Individuals diagnosed with Alzheimer's disease are often introduced to a range of medication and therapy. However, it is worthy of mention, that none of the treatments given an Alzheimer patient provides a cure for the disease. Rather, the treatment will mitigate the grasp of the disease on the behavior and mental health condition of the patient.
In case you are unfamiliar with Alzheimer's disease, here is a quick introduction to it.
Alzheimer's disease is a common type of dementia characterized by memory loss. Further, it causes the deterioration of the brain, which leads to the inability of the patient to think, socialize, and carry out routine activities independently.
Researchers and their quest to cure the Alzheimer disease
For decades, researchers have been incessant in their effort to create a drug that possesses the efficacy to treat an impaired memory, arising from Alzheimer's disease. So far the drugs available for treating Alzheimer's disease are unable to go past the blood-brain and getting into the neurons of the brain.
In light of these challenges caused by the inability to access the brain’s neurons, researchers have focused their research efforts on the amyloid protein existing outside the neurons. This region outside the neuron contains a chunk of insoluble phosphor-tau protein deposit. However, the clinically-tested drugs used to target the neurons will gain effectiveness if they can penetrate the neurons of the brain and furthermore, disjoin the accumulation of the tau oligomers inside the neurons.
However, a ray of hope has emerged in the form of neuromodulator alternatives. The earliest form of this promising alternative involved the transcranial magnetic stimulation (TMS), transcranial direct current stimulation, and deep brain stimulation. The combinations of the three approaches will have a stimulatory effect on the neuron.
Why the Transcranial Electromagnetic Treatment (TEMT) is an Ideal Treatment for Alzheimer
In recent times, another promising alternative has been realized. It is called Transcranial Electromagnetic Treatment (TEMT). The TEMT uses electromagnetic waves emitting from an antenna, within a radiofrequency range of 1GHz. These waves can go past the human cranium, into core areas of the brain. Clinical observations have demonstrated the ability of the TEMT, to reverse the insoluble aggregation and the oligomeric both within and out of the neurons.
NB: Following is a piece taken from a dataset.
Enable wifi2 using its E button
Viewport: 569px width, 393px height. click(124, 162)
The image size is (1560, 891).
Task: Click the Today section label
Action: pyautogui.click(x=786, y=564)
The Observation about the TEMT treatment
Although the TEMT has proven to be an ideal therapeutic against AD, observations about its effectiveness over the long-term has been brought to the front burner in recent studies. Interestingly, the TEMT has shown no harmful behavioral effect when administered on mice for 8 months. Also, it has caused no danger to cognitive functioning. However, clinical trials are not yet fully-fledged to examine the effectiveness of the TEMT on individuals with Alzheimer's disease.